19 aprile 2025
Aggiornato 03:30
La protesta degli indignati provoca reazioni

La rivolta dei ricchi USA: ora basta farsi accusare

L'1 per cento sotto accusa va alla carica e lancia un'offensiva mediatica per dire agli americani che attaccare i ricchi non è giusto. «Chi se ne frega degli imbecilli» di Occupy, dice un miliardario. Più tasse? «No, già ora paghiamo più che nel Medio Evo»

NEW YORK - Lo slogan più scandito dagli indignati americani di Occupy Wall Street è We are the 99 percent, noi siamo il 99 per cento. Il nemico è l'1 per cento di ultra-ricchi che hanno visto stipendi e patrimoni crescere nell'ultimo decennio molto più della media. Ma adesso proprio l'1 per cento sotto accusa va alla carica e lancia un'offensiva mediatica per dire agli americani che attaccare i ricchi non è giusto, perché creano le aziende che assumono e perché «creano i prodotti che riempiono gli scaffali a Natale». Queste le parole testuali di una lettera che Leon Cooperman, gestore di un hedge fund ed ex top manager di Goldman Sachs, ha inviato al presidente Obama il mese scorso.

Cooperman non è solo nella difesa dei miliardari. Jamie Dimon, capo di JPMorgan Chase e forse il banchiere d'affari più potente di Wall Street, 23 milioni di compenso l'anno scorso, ha detto di non capire perché «tutti quelli che hanno successo e sono ricchi devono essere cattivi. A volte ci sono le mele marce, e diamo la colpa a tutti».
Più esplicito Bernard Marcus, cofondatore di Home Depot, la più grande catena del fai da te, per il quale i ricchi che non si difendono in pubblico «meritano quello che si beccano». Ma così non ha paura di farsi prendere di mira?, gli ha chiesto un cronista di Bloomberg News. «E chi se ne frega di qualche imbecille!» ha risposto l'82enne magnate.

L'1 per cento al vertice dei redditi Usa ha guadagnato almeno 344.000 dollari nel 2009, l'ultimo anno per cui i dati del gettito fiscale sono disponibili.

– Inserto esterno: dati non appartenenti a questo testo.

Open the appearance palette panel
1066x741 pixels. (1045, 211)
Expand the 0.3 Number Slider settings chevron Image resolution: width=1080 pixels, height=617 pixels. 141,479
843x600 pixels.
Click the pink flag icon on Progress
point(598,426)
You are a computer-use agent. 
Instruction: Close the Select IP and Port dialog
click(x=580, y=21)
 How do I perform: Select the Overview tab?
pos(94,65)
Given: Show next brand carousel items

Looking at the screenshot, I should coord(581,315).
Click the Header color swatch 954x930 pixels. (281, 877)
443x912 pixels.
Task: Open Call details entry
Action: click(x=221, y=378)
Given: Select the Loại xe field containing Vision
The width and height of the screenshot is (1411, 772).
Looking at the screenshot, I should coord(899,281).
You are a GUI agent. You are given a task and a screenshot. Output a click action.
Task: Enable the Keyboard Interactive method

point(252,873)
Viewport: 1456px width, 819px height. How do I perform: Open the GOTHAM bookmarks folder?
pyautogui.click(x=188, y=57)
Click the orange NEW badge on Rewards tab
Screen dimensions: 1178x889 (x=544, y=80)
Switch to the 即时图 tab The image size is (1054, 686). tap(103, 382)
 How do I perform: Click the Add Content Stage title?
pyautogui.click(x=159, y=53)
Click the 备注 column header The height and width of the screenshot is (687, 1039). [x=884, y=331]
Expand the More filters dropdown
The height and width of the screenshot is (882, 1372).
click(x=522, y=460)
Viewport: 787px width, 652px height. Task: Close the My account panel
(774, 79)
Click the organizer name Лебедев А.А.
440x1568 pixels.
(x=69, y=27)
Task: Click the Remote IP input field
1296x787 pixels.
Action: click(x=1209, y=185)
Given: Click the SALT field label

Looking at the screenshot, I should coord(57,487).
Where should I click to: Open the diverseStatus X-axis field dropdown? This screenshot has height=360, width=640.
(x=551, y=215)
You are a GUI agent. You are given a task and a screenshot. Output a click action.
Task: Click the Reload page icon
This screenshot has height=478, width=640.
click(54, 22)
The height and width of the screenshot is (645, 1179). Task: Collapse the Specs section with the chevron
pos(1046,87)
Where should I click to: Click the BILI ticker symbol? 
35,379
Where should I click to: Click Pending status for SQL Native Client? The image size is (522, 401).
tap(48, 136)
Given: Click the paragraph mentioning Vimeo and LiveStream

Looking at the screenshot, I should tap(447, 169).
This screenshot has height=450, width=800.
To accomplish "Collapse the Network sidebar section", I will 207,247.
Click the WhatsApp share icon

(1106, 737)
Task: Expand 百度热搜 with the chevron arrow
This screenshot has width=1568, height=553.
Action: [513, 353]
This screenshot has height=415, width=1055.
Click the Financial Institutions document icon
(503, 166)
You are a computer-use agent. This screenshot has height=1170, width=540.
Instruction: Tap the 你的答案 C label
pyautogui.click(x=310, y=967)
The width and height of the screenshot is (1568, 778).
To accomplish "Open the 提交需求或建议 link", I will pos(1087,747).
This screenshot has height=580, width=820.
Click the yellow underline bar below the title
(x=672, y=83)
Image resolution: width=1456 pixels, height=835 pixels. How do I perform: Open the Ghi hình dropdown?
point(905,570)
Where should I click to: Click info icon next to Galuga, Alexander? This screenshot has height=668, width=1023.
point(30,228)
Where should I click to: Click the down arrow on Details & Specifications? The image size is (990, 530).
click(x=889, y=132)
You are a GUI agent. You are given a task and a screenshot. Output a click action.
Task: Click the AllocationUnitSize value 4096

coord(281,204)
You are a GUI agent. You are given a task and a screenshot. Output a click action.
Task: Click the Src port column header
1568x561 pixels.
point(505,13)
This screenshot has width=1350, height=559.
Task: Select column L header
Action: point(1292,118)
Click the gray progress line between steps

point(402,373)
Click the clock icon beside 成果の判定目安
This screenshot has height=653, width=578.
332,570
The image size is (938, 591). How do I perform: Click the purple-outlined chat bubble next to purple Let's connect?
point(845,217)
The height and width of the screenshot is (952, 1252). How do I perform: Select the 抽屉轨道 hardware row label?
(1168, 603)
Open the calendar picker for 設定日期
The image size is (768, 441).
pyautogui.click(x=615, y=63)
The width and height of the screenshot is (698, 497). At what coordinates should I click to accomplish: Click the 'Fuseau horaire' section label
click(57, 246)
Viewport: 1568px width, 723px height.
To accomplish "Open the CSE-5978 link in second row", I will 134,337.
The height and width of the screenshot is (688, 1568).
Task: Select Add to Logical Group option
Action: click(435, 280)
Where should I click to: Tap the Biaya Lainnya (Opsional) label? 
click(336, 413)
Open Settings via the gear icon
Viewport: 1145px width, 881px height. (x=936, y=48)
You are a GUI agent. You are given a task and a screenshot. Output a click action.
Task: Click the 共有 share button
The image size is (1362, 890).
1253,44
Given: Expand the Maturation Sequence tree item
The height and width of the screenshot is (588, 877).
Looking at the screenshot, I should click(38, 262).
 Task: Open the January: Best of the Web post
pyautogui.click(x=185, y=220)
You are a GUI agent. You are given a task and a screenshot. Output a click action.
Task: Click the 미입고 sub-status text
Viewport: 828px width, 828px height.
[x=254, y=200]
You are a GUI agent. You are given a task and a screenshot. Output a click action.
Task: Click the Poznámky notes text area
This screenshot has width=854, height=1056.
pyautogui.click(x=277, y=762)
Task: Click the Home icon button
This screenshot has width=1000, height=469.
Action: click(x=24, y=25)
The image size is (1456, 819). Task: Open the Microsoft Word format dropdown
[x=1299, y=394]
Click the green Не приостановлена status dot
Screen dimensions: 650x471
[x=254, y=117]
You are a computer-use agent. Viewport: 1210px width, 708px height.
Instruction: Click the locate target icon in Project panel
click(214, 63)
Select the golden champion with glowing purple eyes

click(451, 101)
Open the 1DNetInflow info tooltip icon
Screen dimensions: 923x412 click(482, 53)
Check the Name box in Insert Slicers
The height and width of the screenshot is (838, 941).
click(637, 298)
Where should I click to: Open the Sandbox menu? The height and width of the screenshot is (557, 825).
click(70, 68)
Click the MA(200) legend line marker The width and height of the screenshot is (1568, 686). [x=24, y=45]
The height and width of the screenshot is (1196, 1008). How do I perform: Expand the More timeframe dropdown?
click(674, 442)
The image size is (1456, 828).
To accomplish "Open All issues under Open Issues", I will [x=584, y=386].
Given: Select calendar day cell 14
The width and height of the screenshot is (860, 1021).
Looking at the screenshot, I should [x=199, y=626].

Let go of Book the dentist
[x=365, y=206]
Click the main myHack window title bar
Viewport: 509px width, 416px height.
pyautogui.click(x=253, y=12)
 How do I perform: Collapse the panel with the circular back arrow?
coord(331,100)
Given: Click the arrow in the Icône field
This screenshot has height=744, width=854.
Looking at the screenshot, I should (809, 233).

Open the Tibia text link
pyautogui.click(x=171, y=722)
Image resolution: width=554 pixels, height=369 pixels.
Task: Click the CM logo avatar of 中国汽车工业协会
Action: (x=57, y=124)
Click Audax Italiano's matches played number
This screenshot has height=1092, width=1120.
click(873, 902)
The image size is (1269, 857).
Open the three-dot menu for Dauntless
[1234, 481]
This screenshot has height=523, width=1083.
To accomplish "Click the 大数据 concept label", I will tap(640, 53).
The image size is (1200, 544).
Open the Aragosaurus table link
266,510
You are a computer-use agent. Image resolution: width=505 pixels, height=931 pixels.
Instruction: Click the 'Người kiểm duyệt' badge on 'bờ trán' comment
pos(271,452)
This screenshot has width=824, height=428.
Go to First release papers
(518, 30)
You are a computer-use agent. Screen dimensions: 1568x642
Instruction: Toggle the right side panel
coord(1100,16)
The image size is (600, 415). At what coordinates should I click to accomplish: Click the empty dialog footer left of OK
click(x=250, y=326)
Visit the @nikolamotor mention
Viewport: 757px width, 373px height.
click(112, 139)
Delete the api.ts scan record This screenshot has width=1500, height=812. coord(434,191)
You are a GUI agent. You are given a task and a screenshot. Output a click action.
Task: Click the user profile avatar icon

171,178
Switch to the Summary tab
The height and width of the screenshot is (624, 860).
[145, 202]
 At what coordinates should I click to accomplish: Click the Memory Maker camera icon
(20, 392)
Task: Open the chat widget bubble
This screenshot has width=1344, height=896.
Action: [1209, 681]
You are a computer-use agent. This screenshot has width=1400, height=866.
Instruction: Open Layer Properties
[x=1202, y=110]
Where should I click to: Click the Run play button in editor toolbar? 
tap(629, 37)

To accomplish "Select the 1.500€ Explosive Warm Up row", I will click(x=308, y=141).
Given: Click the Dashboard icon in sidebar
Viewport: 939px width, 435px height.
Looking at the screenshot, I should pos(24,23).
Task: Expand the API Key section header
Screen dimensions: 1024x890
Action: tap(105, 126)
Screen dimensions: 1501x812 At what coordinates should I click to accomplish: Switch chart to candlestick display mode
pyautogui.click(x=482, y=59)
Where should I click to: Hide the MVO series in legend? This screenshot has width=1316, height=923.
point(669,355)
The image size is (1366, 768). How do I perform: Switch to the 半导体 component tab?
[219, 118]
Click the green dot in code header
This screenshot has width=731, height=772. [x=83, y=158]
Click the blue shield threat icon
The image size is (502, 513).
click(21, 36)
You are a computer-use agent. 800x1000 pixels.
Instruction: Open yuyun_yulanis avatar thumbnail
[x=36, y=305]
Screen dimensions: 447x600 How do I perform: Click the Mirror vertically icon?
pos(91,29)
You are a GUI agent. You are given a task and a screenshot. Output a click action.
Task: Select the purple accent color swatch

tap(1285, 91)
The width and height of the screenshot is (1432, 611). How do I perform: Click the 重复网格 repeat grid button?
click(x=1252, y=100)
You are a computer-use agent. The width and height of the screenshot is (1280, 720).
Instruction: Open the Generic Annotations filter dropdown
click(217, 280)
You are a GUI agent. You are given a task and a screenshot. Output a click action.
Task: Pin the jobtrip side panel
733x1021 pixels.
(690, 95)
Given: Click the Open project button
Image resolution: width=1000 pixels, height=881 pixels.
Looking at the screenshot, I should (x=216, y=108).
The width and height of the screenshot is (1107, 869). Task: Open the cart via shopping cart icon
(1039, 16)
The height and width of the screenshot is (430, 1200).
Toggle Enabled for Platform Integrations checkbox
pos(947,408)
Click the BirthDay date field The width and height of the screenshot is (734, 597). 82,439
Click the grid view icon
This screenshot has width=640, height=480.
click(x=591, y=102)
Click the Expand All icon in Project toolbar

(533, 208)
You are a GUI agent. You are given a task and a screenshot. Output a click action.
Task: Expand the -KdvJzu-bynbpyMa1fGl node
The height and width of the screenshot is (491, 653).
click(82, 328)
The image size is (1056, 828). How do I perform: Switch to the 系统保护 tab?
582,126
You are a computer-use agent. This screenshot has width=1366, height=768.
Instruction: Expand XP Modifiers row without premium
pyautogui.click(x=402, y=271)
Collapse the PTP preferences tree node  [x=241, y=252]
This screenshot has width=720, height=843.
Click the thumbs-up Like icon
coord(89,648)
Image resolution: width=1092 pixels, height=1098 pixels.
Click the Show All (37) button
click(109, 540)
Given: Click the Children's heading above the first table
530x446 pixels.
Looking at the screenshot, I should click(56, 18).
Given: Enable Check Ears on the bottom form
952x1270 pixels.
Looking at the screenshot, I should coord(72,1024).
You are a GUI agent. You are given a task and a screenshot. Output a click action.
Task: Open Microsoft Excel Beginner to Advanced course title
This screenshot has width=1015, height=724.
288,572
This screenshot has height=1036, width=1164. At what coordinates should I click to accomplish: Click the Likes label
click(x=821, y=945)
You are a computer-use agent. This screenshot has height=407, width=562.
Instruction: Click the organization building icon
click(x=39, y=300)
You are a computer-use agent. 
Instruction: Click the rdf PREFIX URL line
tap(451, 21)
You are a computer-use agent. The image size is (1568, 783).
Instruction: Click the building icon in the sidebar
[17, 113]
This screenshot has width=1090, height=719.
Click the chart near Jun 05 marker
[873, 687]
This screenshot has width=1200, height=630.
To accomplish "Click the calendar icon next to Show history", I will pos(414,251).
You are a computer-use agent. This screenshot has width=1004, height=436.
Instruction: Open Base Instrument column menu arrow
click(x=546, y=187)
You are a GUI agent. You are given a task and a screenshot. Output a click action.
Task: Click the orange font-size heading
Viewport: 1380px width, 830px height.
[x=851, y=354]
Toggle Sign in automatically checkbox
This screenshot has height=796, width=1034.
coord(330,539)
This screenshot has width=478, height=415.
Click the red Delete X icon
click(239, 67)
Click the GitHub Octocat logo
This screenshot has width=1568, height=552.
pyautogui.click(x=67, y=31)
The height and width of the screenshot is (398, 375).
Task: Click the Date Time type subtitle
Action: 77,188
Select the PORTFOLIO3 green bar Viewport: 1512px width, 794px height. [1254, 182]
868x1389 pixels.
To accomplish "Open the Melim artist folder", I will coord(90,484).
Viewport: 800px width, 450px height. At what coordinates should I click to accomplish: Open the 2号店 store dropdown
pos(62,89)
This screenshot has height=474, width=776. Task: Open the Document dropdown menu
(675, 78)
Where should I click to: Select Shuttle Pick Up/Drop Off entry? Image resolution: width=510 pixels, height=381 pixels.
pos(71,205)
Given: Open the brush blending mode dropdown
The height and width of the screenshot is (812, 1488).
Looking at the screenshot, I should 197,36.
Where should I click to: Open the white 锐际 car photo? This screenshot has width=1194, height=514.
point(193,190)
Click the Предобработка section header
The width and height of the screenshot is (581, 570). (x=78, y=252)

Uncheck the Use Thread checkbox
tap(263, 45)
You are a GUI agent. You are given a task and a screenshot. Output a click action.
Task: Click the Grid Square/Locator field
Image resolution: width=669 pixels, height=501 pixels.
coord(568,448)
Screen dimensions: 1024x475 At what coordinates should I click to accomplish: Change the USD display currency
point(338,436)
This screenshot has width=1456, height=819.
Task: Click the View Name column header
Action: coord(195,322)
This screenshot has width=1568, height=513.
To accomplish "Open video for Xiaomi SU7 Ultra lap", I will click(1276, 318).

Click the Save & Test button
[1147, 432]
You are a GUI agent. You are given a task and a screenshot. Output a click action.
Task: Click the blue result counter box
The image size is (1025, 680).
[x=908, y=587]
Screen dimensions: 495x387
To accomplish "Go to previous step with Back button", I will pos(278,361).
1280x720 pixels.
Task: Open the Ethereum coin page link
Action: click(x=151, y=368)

Dal 1979 al 2007, secondo l'ufficio bilancio del Congresso, il reddito medio delle famiglie è salito del 62 per cento, ma quello dell'1 per cento al top di oltre il 300. E di conseguenza negli Usa l'ineguaglianza dei redditi è più alta che in Cina o in Iran: lo dice la fonte più autorevole che c'è, il Libro dei Fatti pubblicato dalla Cia.
Non bastano questi numeri per Tom Golisano, che ha fatto fortuna con la società di gestione buste paga Paychex. «Se sento un'altra volta un politico usare la frase «pagare il giusto», io vomito», ha detto il miliardario a Bloomberg News mentre andava a festeggiare il 70esimo compleanno insieme alla fidanzata Monica Seles, l'ex tennista 38enne. Nemmeno Peter Schiff, a.d. della società di brokeraggio Euro Pacific Capital, patrimonio almeno 65 milioni di dollari, vuole pagare di più: già adesso, dice, «pago di tasse più di quello che un signore medievale prendeva ai servi della gleba».
Dichiarazioni come questa piacciono ai colleghi miliardari, almeno a sentire Cooperman, l'ex di Goldman. Il quale ha raccontato sempre a Bloomberg che quando va a pranzo al suo country club, l'esclusivo St. Andrews a Boca Ratoin in Florida, ogni volta si alzano in tanti a ringraziarlo per aver parlato.